Quando o medo não precisa de monstros: o desconforto cotidiano de ser mulher em “O Royal Hotel”

 

Lançado em 2023, O Royal Hotel é um filme tenso e incisivo da diretora Kitty Green, que já havia impressionado com "A Assistente". A narrativa é conduzida pelas talentosas Julia Garner (que reencontra Green) e Jessica Henwick, que interpretam duas amigas americanas viajando pela Austrália. A obra é inspirada no documentário Hotel Coolgardie (2016), dirigido por Pete Gleeson, que registra a experiência real e assustadora de duas jovens finlandesas que aceitam trabalhar em um pub remoto e profundamente masculino no outback australiano. Green pega essa premissa documental e a transforma em uma narrativa ficcional de suspense psicológico, explorando os mesmos temas de vulnerabilidade e machismo tóxico.

 Mas vamos esmiuçar a trama. Ela nos apresenta Hanna e Liv, que, por necessidade financeira, aceitam um emprego temporário no “Royal Hotel”, um bar para trabalhadores de uma mineração local. O cenário é árido, o pub é decadente, e a chegada das duas é como a entrada de um novo animal no zoológico (e eu não estou exagerando, garanto). A narrativa não constrói um vilão claramente definido com uma faca na mão, mas sim uma atmosfera onde cada homem à sua volta pode ser uma ameaça em potencial. Os clientes do bar, com suas brincadeiras “inofensivas”, convites insistentes para drinks e olhares prolongados, são os elementos que compõem o quebra-cabeça do desconforto.
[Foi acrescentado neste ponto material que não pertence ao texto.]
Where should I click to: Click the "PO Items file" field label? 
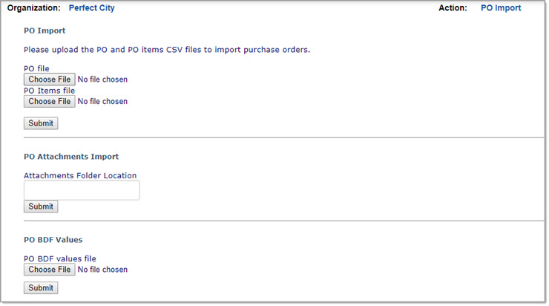(49, 91)
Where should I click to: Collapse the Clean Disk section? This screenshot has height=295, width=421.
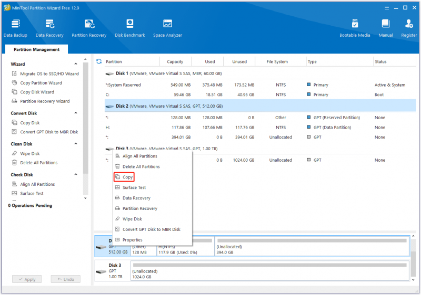(x=76, y=144)
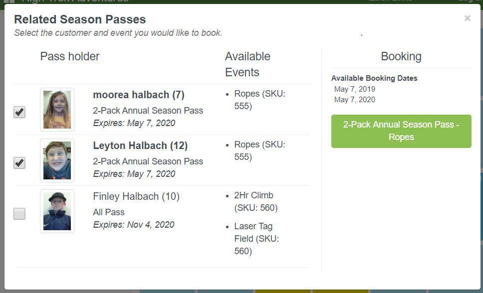Viewport: 483px width, 293px height.
Task: Select the Finley Halbach pass holder checkbox
Action: click(x=19, y=214)
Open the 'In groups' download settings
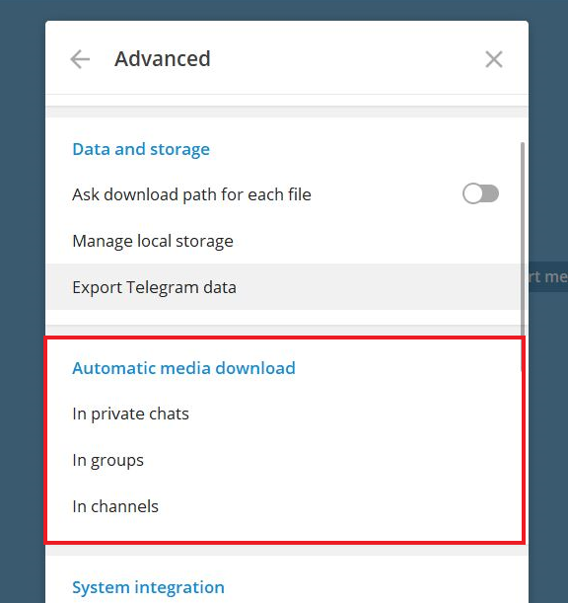Screen dimensions: 568x603 [284, 460]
Para nós, mulheres, essa introdução já é o suficiente para ativar todos os sinais de alerta.

 A genialidade do filme reside na sua construção técnica da tensão. Kitty Green utiliza planos longos, sons ambientes amplificados (o tilintar dos copos, as risadas altas) e uma câmera que muitas vezes assume o ponto de vista das protagonistas, nos colocando diretamente em seus sapatos. A diretora domina a arte do almost,  o “quase”. Quase as agridem, quase as insultam diretamente, quase ultrapassam um limite físico. Essa violência velada e a constante ameaça do que poderia acontecer criam uma ansiedade palpável. Não há necessidade de um monstro sob a cama quando a possibilidade de um assédio se transformar em algo pior está presente em cada interação.
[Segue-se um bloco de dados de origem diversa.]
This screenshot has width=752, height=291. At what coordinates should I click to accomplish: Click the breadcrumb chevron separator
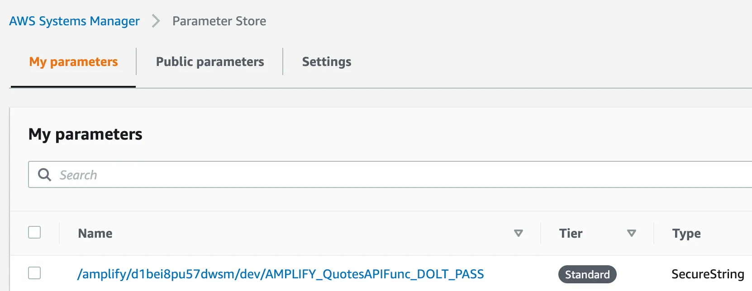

 É aqui que a experiência de gênero, na imensa maioria das vezes, ressoa de forma tão distinta. Enquanto um espectador homem pode enxergar apenas homens rústicos sendo “amigáveis” ou “inconvenientes”, muitas espectadoras reconhecem imediatamente a linguagem codificada do perigo. A obrigação de sorrir para não causar conflito, a avaliação rápida de cada homem que se aproxima, a dosagem cuidadosa das respostas para não serem muito secas (arriscando a raiva) nem muito abertas (arriscando uma interpretação errada). O filme é um masterclass em retratar o trabalho emocional invisível e exaustivo que as mulheres performam diariamente em espaços masculinos.

 Diferente de um slasher com uma final girl claramente definida, O Royal Hotel não oferece alívio catártico de um confronto físico óbvio. A luta de Hanna e Liv é silenciosa, psicológica e contínua. Elas não estão fugindo de um serial killer, mas navegando um campo minado de micro e macroagressões. A tensão é tão eficaz e o desconforto tão iminente que, para o público feminino, a experiência pode ser tão aterrorizante quanto um filme de terror tradicional. O sangue aqui é a ansiedade, e o susto não vem de um jump scare, mas da quebra de um limite social que sempre esteve por um fio.

 Para quem ama observar profundamente a construção de narrativas de forma subjetiva e inteligente, O Royal Hotel é um presente com um cartão escrito “quer ver como se constrói tensão?”. É um filme que confia na inteligência do espectador, usando ferramentas como a montagem, a sonoridade e a fotografia claustrofóbica para criar um mal-estar que gruda na pele. A ausência de um vilão declarado é, na verdade, sua maior força, pois reflete a realidade nebulosa do sexismo: ele raramente vem com um rosto, mas sim impregnado em um ambiente. Esta é uma obra para ser sentida e refletida,  um triunfo do terror sutil.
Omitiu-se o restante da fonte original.